Exercise description
Take the lines from the beginning of the data below through the line holding "This screenshot has width=650, height=535." and return exactly those.
··········
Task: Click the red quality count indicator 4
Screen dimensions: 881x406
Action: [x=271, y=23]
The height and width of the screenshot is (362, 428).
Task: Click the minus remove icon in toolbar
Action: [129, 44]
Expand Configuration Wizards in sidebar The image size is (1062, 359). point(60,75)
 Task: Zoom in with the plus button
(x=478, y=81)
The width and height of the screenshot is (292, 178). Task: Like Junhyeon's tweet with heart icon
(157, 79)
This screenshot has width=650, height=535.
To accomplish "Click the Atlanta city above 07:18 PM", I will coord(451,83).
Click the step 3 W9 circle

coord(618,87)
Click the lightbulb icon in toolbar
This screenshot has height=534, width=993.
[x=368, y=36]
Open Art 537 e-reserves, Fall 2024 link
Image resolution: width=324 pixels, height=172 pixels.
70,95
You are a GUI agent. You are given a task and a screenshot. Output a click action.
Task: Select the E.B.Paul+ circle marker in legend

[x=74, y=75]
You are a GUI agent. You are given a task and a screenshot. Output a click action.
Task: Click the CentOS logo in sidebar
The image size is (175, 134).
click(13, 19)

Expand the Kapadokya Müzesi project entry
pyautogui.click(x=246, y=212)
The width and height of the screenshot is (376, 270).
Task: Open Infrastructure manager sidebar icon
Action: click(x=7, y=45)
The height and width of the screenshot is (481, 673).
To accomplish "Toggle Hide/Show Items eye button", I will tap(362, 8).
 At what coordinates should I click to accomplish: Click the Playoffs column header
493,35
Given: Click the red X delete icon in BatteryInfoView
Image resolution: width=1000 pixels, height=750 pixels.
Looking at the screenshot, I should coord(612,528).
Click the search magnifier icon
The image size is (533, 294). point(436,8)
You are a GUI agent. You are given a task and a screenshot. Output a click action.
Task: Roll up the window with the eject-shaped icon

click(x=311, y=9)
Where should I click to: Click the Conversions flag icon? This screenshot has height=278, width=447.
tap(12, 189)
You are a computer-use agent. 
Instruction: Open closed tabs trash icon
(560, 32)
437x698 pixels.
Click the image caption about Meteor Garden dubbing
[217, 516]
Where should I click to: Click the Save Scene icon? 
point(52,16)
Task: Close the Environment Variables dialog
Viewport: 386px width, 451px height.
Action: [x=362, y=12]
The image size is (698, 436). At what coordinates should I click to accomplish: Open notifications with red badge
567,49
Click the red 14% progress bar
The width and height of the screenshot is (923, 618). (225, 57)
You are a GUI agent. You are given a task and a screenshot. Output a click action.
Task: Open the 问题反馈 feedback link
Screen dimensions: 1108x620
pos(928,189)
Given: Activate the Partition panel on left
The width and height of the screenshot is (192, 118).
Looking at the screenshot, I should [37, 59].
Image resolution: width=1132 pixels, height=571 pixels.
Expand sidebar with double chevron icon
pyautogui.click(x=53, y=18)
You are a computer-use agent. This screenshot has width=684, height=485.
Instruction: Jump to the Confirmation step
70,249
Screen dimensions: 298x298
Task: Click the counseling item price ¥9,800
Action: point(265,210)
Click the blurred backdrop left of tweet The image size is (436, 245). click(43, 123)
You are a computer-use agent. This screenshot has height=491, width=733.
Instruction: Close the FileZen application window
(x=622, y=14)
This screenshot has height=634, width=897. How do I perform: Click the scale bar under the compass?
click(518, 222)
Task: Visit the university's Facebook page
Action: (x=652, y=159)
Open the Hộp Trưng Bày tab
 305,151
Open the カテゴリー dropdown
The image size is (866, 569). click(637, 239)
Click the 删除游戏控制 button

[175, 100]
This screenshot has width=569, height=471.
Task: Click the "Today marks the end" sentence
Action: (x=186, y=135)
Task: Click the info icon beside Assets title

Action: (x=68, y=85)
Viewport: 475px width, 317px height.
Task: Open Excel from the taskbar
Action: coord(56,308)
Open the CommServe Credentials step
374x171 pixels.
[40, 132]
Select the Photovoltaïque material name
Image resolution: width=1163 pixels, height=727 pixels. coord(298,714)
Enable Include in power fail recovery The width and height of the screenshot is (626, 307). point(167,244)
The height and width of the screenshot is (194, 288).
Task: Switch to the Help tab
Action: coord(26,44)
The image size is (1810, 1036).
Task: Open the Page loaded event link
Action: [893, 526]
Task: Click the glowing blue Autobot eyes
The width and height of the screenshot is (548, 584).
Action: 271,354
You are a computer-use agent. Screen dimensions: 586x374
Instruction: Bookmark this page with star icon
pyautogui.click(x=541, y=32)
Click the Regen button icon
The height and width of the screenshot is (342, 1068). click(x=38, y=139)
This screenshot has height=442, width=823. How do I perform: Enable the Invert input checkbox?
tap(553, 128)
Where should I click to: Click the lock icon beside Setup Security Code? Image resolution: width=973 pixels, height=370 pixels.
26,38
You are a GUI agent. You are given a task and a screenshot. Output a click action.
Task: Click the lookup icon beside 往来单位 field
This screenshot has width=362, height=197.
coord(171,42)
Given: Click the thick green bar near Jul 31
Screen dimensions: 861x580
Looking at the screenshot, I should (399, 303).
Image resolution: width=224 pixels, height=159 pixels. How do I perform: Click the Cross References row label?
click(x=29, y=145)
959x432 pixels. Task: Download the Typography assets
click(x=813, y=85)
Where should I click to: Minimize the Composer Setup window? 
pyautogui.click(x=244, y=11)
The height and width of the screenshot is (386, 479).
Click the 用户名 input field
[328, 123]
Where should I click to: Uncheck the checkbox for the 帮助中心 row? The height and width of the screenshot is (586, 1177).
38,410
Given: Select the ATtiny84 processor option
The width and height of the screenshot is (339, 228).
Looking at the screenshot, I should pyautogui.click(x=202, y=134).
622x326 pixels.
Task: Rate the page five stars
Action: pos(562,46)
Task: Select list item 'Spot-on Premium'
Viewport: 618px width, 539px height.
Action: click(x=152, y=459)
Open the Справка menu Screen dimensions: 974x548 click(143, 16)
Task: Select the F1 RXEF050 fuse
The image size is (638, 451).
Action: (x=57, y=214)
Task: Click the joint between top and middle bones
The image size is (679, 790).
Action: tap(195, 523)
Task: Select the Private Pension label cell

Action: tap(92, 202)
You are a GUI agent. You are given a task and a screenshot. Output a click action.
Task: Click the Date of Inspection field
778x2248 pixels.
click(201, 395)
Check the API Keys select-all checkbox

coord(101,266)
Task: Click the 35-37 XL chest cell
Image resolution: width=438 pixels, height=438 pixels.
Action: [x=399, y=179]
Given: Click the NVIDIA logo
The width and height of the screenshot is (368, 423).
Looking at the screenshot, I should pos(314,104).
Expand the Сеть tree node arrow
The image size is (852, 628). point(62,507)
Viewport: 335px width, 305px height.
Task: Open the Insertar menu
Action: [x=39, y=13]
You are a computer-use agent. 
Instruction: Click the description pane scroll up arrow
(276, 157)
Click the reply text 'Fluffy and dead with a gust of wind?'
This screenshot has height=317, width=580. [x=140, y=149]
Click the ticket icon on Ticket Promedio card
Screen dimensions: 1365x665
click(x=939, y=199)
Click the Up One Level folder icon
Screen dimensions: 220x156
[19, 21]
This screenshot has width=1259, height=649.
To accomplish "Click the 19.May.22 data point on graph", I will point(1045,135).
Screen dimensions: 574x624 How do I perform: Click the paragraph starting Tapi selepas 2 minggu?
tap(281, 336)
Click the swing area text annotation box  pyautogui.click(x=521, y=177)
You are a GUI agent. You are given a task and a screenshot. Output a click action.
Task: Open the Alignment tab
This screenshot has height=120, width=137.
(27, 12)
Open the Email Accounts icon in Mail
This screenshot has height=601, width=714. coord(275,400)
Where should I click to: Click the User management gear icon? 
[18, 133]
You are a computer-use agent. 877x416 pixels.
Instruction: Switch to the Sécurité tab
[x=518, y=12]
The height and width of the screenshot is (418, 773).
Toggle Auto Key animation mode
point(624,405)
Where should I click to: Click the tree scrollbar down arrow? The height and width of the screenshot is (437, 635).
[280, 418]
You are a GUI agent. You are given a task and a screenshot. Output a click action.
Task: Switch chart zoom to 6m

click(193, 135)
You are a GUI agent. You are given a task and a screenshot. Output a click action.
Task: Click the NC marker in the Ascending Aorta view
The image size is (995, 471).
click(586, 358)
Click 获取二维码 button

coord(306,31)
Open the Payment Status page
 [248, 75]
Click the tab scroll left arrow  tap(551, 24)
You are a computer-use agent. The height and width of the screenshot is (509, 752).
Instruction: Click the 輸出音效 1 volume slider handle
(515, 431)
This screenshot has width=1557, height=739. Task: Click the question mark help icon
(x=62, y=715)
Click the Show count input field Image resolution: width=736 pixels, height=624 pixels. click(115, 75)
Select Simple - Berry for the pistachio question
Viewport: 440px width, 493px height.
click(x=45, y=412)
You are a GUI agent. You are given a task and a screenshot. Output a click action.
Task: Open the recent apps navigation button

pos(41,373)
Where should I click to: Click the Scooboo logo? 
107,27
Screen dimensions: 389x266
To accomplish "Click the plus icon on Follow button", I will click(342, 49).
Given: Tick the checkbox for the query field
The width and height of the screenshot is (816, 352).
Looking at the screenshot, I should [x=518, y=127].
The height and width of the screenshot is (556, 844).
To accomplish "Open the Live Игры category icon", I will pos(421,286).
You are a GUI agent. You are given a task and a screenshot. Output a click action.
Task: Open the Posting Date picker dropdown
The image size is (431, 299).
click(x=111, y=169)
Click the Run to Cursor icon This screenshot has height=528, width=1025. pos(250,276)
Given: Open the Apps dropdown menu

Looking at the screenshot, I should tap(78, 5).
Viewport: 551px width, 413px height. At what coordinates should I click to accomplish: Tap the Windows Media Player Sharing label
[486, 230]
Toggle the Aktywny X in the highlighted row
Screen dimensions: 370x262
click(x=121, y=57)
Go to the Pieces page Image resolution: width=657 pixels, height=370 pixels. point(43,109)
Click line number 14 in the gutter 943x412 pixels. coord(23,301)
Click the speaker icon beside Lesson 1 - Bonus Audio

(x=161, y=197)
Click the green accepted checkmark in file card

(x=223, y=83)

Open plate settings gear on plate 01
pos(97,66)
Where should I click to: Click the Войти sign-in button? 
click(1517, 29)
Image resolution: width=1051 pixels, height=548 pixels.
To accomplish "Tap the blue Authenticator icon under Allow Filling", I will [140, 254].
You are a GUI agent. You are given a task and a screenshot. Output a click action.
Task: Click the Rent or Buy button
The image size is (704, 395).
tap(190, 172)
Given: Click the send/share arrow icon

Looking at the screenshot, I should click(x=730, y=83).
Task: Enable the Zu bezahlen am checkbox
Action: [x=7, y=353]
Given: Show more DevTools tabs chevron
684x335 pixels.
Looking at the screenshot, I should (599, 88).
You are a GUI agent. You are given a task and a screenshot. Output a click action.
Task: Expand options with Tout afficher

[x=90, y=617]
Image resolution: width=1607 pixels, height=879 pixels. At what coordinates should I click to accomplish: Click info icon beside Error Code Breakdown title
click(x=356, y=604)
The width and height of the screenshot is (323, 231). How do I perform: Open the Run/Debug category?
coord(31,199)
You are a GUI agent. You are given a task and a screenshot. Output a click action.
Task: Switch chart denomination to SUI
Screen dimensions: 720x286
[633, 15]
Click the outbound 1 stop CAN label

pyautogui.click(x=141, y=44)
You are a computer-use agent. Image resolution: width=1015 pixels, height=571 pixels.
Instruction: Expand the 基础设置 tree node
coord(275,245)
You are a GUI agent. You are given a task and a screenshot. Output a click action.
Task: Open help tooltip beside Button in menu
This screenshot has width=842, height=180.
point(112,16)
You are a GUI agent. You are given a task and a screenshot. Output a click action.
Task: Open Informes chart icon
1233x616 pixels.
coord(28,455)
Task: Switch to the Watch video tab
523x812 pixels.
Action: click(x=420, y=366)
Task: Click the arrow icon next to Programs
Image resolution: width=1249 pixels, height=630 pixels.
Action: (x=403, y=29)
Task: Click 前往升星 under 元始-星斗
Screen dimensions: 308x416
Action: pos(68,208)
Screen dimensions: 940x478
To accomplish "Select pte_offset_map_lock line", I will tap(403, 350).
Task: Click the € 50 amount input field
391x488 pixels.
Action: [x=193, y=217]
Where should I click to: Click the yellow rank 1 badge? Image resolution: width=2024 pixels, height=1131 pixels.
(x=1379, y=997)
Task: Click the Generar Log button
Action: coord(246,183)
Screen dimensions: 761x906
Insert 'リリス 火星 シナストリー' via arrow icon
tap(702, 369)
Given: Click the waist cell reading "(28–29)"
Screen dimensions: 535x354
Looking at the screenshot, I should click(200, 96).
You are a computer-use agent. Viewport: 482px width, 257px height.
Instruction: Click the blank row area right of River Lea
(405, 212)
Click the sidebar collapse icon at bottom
··········
Finished exercise
Task: Click the red quality count indicator 4
Screen dimensions: 881x406
Action: [x=271, y=23]
The height and width of the screenshot is (362, 428).
Task: Click the minus remove icon in toolbar
Action: [129, 44]
Expand Configuration Wizards in sidebar The image size is (1062, 359). point(60,75)
 Task: Zoom in with the plus button
(x=478, y=81)
The width and height of the screenshot is (292, 178). Task: Like Junhyeon's tweet with heart icon
(157, 79)
This screenshot has width=650, height=535.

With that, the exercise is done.